The intrinsics calibration incorporates estimation of focal lengths, skew, and principal point of the camera; these parameters are combined in the intrinsic upper triangular matrix of size 3x3. Additionally, intrinsic calibration includes finding distortion parameters of the camera. The extrinsics parameters represent a relative rotation and translation between two cameras. Therefore, for \(N\) cameras, a sufficient amount of correctly selected pairs of estimated relative rotations and translations is \(N-1\), while extrinsics parameters for all possible pairs \(N^2 = N * (N-1) / 2\) could be derived from those that are estimated. More details about intrinsics calibration could be found in this tutorial Create calibration pattern, and its implementation cv::calibrateCamera.
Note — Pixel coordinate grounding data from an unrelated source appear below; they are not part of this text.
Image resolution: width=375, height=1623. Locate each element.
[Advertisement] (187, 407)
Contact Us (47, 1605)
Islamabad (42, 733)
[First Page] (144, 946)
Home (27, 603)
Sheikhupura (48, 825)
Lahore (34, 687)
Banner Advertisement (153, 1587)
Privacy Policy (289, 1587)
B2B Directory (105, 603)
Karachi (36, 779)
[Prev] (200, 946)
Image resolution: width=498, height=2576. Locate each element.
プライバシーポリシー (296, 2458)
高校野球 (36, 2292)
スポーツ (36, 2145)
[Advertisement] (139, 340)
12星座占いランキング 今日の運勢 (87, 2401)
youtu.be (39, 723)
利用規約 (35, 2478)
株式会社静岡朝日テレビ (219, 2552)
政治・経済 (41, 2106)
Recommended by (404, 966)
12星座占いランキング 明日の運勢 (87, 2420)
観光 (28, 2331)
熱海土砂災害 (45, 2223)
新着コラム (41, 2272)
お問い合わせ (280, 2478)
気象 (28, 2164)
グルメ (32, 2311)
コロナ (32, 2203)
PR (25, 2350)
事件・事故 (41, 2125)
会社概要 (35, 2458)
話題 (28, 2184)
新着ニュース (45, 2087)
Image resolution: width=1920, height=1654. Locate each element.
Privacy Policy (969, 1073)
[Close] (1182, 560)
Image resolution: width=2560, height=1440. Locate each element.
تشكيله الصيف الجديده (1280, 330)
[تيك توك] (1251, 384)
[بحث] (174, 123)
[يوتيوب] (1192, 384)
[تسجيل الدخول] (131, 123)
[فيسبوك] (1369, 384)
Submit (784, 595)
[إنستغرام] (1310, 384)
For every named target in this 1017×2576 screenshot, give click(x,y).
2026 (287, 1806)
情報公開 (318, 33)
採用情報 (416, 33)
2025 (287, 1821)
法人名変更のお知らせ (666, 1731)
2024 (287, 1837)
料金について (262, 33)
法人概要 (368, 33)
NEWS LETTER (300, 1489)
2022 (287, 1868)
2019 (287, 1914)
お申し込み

After intrinsics and extrinsics calibration, the projection matrices of cameras are found by combing intrinsic, rotation matrices and translation. The projection matrices enable doing triangulation (3D reconstruction), rectification, finding epipolar geometry etc.

The following sections describes the individual algorithmic steps of the overall multi-camera calibration pipeline:

Briefly

The algorithm consists of three major steps that could be enumerated as follows:

  1. Calibrate intrinsics parameters (intrinsic matrix and distortion coefficients) for each camera independently.
  2. Calibrate pairwise cameras (using stereo calibration) using intrinsics parameters from the step 1.
  3. Do global optimization using all cameras simultaneously to refine extrinsic parameters.

How to run:

Assume we have N camera views, for each i-th view there are M images containing pattern points (e.g., checkerboard).

Python example

There are two options to run the sample code in Python (opencv/samples/python/multiview_calibration.py) either with raw images or provided points. The first option is to prepare N files where each file has path to image per line (images of a specific camera of the corresponding file). For example, a file for camera i should look like (file_i.txt):

/path/to/image_1_of_camera_i
...
/path/to/image_M_of_camera_i

Then sample program could be run via command line as follows:

$ python3 multiview_calibration.py --pattern_size W,H --pattern_type TYPE --fisheye IS_FISHEYE_1,...,IS_FISHEYE_N \
--pattern_distance DIST --filenames /path/to/file_1.txt,...,/path/to/file_N.txt

Replace W and H with size of the pattern points, TYPE with name of a type of the calibration grid (supported patterns: checkerboard, circles, acircles), IS_FISHEYE corresponds to the camera type (1 - is fisheye, 0 - pinhole), DIST is pattern distance (i.e., distance between two cells of checkerboard). The sample script automatically detects image points accordingly to the specified pattern type. By default detection is done in parallel, but this option could be turned off.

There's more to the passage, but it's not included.